• [REQUIRED ACTION] Return the data that follows exactly. Include every line.

• [RECORDED DATA]
|---|

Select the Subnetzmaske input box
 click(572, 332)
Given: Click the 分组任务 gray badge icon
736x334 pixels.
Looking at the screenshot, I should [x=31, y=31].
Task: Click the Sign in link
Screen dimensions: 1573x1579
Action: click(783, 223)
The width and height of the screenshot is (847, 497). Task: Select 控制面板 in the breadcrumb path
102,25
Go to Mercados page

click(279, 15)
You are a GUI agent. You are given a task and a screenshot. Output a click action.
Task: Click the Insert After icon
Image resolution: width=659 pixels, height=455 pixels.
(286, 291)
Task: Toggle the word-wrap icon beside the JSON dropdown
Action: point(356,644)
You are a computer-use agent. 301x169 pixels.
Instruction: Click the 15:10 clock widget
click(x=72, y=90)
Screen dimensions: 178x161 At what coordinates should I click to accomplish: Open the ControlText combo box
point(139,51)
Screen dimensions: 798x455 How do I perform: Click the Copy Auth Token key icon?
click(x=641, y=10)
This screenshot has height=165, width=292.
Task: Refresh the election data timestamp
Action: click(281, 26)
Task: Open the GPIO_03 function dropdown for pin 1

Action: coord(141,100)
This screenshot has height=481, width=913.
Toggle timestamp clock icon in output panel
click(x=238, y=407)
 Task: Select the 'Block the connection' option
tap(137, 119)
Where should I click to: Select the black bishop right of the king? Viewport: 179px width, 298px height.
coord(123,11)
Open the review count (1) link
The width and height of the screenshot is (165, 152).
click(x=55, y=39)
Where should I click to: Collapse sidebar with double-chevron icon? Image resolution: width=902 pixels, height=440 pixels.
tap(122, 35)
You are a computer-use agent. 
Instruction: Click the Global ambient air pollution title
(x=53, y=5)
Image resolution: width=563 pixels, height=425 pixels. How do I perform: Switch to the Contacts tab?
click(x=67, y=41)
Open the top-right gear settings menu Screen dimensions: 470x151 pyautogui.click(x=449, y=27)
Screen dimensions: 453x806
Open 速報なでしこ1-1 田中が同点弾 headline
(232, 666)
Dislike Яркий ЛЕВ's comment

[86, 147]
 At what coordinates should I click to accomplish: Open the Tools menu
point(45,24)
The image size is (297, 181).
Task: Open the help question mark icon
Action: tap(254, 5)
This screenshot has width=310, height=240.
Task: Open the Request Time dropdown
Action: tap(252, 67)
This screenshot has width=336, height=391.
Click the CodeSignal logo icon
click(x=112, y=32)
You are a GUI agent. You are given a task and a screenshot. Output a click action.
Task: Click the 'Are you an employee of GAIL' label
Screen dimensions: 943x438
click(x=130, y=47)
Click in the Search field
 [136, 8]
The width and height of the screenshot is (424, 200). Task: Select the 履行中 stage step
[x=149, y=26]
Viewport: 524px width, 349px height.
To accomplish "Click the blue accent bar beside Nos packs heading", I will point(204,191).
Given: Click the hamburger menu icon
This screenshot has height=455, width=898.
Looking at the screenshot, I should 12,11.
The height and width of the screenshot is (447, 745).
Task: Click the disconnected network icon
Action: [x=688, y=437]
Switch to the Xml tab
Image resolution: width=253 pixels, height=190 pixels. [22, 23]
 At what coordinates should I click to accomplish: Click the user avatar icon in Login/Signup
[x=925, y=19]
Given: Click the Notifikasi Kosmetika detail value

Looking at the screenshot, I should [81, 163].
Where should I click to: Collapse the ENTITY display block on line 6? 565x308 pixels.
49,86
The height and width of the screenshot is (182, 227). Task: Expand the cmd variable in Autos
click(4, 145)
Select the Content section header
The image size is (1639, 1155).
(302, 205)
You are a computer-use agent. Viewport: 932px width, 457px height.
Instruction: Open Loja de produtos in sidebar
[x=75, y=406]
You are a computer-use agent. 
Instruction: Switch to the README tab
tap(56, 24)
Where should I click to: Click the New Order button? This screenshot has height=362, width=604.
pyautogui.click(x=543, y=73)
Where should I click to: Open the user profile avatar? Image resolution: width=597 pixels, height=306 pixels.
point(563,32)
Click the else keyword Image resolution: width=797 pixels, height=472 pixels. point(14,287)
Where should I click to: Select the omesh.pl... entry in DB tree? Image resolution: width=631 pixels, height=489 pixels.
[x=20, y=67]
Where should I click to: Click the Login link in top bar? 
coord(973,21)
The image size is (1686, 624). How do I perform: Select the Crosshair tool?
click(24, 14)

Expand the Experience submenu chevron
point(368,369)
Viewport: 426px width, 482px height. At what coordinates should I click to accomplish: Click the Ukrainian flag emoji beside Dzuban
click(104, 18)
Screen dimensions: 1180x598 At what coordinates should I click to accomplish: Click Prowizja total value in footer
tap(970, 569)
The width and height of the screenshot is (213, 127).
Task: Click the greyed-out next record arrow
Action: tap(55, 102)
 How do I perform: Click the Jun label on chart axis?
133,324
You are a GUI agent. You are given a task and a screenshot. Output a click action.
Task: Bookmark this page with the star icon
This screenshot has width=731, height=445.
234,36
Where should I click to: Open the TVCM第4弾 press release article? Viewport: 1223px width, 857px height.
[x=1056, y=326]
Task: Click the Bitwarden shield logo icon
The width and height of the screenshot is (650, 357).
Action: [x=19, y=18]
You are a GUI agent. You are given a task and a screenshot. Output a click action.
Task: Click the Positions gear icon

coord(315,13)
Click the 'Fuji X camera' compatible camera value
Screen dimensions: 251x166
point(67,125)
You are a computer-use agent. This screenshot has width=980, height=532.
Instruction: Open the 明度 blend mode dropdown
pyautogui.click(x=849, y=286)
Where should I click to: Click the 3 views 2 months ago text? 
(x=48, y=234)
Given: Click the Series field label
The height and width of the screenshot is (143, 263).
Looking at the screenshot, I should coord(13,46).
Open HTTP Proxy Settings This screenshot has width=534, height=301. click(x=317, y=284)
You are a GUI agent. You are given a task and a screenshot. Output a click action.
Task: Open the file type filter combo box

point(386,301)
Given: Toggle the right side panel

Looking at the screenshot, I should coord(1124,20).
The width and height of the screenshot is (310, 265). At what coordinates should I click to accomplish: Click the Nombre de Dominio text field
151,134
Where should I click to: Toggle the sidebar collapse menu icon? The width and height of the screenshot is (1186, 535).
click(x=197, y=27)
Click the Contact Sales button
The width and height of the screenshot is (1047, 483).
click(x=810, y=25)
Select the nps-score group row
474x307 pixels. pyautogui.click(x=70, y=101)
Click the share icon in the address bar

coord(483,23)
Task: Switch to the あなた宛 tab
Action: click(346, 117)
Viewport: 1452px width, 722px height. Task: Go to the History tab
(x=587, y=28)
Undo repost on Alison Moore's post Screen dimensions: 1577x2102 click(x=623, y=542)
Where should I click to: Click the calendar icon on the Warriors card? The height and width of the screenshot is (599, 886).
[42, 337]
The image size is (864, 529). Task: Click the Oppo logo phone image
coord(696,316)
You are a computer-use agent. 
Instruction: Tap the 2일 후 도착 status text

|---|

• [SOLUTION TO THIS PROBLEM]
Select the Subnetzmaske input box
 click(572, 332)
Given: Click the 分组任务 gray badge icon
736x334 pixels.
Looking at the screenshot, I should [x=31, y=31].
Task: Click the Sign in link
Screen dimensions: 1573x1579
Action: click(783, 223)
The width and height of the screenshot is (847, 497). Task: Select 控制面板 in the breadcrumb path
102,25
Go to Mercados page

click(279, 15)
You are a GUI agent. You are given a task and a screenshot. Output a click action.
Task: Click the Insert After icon
Image resolution: width=659 pixels, height=455 pixels.
(286, 291)
Task: Toggle the word-wrap icon beside the JSON dropdown
Action: point(356,644)
You are a computer-use agent. 301x169 pixels.
Instruction: Click the 15:10 clock widget
click(x=72, y=90)
Screen dimensions: 178x161 At what coordinates should I click to accomplish: Open the ControlText combo box
point(139,51)
Screen dimensions: 798x455 How do I perform: Click the Copy Auth Token key icon?
click(x=641, y=10)
This screenshot has height=165, width=292.
Task: Refresh the election data timestamp
Action: click(281, 26)
Task: Open the GPIO_03 function dropdown for pin 1

Action: coord(141,100)
This screenshot has height=481, width=913.
Toggle timestamp clock icon in output panel
click(x=238, y=407)
 Task: Select the 'Block the connection' option
tap(137, 119)
Where should I click to: Select the black bishop right of the king? Viewport: 179px width, 298px height.
coord(123,11)
Open the review count (1) link
The width and height of the screenshot is (165, 152).
click(x=55, y=39)
Where should I click to: Collapse sidebar with double-chevron icon? Image resolution: width=902 pixels, height=440 pixels.
tap(122, 35)
You are a computer-use agent. 
Instruction: Click the Global ambient air pollution title
(x=53, y=5)
Image resolution: width=563 pixels, height=425 pixels. How do I perform: Switch to the Contacts tab?
click(x=67, y=41)
Open the top-right gear settings menu Screen dimensions: 470x151 pyautogui.click(x=449, y=27)
Screen dimensions: 453x806
Open 速報なでしこ1-1 田中が同点弾 headline
(232, 666)
Dislike Яркий ЛЕВ's comment

[86, 147]
 At what coordinates should I click to accomplish: Open the Tools menu
point(45,24)
The image size is (297, 181).
Task: Open the help question mark icon
Action: tap(254, 5)
This screenshot has width=310, height=240.
Task: Open the Request Time dropdown
Action: tap(252, 67)
This screenshot has width=336, height=391.
Click the CodeSignal logo icon
click(x=112, y=32)
You are a GUI agent. You are given a task and a screenshot. Output a click action.
Task: Click the 'Are you an employee of GAIL' label
Screen dimensions: 943x438
click(x=130, y=47)
Click in the Search field
 [136, 8]
The width and height of the screenshot is (424, 200). Task: Select the 履行中 stage step
[x=149, y=26]
Viewport: 524px width, 349px height.
To accomplish "Click the blue accent bar beside Nos packs heading", I will point(204,191).
Given: Click the hamburger menu icon
This screenshot has height=455, width=898.
Looking at the screenshot, I should 12,11.
The height and width of the screenshot is (447, 745).
Task: Click the disconnected network icon
Action: [x=688, y=437]
Switch to the Xml tab
Image resolution: width=253 pixels, height=190 pixels. [22, 23]
 At what coordinates should I click to accomplish: Click the user avatar icon in Login/Signup
[x=925, y=19]
Given: Click the Notifikasi Kosmetika detail value

Looking at the screenshot, I should [81, 163].
Where should I click to: Collapse the ENTITY display block on line 6? 565x308 pixels.
49,86
The height and width of the screenshot is (182, 227). Task: Expand the cmd variable in Autos
click(4, 145)
Select the Content section header
The image size is (1639, 1155).
(302, 205)
You are a computer-use agent. Viewport: 932px width, 457px height.
Instruction: Open Loja de produtos in sidebar
[x=75, y=406]
You are a computer-use agent. 
Instruction: Switch to the README tab
tap(56, 24)
Where should I click to: Click the New Order button? This screenshot has height=362, width=604.
pyautogui.click(x=543, y=73)
Where should I click to: Open the user profile avatar? Image resolution: width=597 pixels, height=306 pixels.
point(563,32)
Click the else keyword Image resolution: width=797 pixels, height=472 pixels. point(14,287)
Where should I click to: Select the omesh.pl... entry in DB tree? Image resolution: width=631 pixels, height=489 pixels.
[x=20, y=67]
Where should I click to: Click the Login link in top bar? 
coord(973,21)
The image size is (1686, 624). How do I perform: Select the Crosshair tool?
click(24, 14)

Expand the Experience submenu chevron
point(368,369)
Viewport: 426px width, 482px height. At what coordinates should I click to accomplish: Click the Ukrainian flag emoji beside Dzuban
click(104, 18)
Screen dimensions: 1180x598 At what coordinates should I click to accomplish: Click Prowizja total value in footer
tap(970, 569)
The width and height of the screenshot is (213, 127).
Task: Click the greyed-out next record arrow
Action: tap(55, 102)
 How do I perform: Click the Jun label on chart axis?
133,324
You are a GUI agent. You are given a task and a screenshot. Output a click action.
Task: Bookmark this page with the star icon
This screenshot has width=731, height=445.
234,36
Where should I click to: Open the TVCM第4弾 press release article? Viewport: 1223px width, 857px height.
[x=1056, y=326]
Task: Click the Bitwarden shield logo icon
The width and height of the screenshot is (650, 357).
Action: [x=19, y=18]
You are a GUI agent. You are given a task and a screenshot. Output a click action.
Task: Click the Positions gear icon

coord(315,13)
Click the 'Fuji X camera' compatible camera value
Screen dimensions: 251x166
point(67,125)
You are a computer-use agent. This screenshot has width=980, height=532.
Instruction: Open the 明度 blend mode dropdown
pyautogui.click(x=849, y=286)
Where should I click to: Click the 3 views 2 months ago text? 
(x=48, y=234)
Given: Click the Series field label
The height and width of the screenshot is (143, 263).
Looking at the screenshot, I should coord(13,46).
Open HTTP Proxy Settings This screenshot has width=534, height=301. click(x=317, y=284)
You are a GUI agent. You are given a task and a screenshot. Output a click action.
Task: Open the file type filter combo box

point(386,301)
Given: Toggle the right side panel

Looking at the screenshot, I should coord(1124,20).
The width and height of the screenshot is (310, 265). At what coordinates should I click to accomplish: Click the Nombre de Dominio text field
151,134
Where should I click to: Toggle the sidebar collapse menu icon? The width and height of the screenshot is (1186, 535).
click(x=197, y=27)
Click the Contact Sales button
The width and height of the screenshot is (1047, 483).
click(x=810, y=25)
Select the nps-score group row
474x307 pixels. pyautogui.click(x=70, y=101)
Click the share icon in the address bar

coord(483,23)
Task: Switch to the あなた宛 tab
Action: click(346, 117)
Viewport: 1452px width, 722px height. Task: Go to the History tab
(x=587, y=28)
Undo repost on Alison Moore's post Screen dimensions: 1577x2102 click(x=623, y=542)
Where should I click to: Click the calendar icon on the Warriors card? The height and width of the screenshot is (599, 886).
[42, 337]
The image size is (864, 529). Task: Click the Oppo logo phone image
coord(696,316)
You are a computer-use agent. 
Instruction: Tap the 2일 후 도착 status text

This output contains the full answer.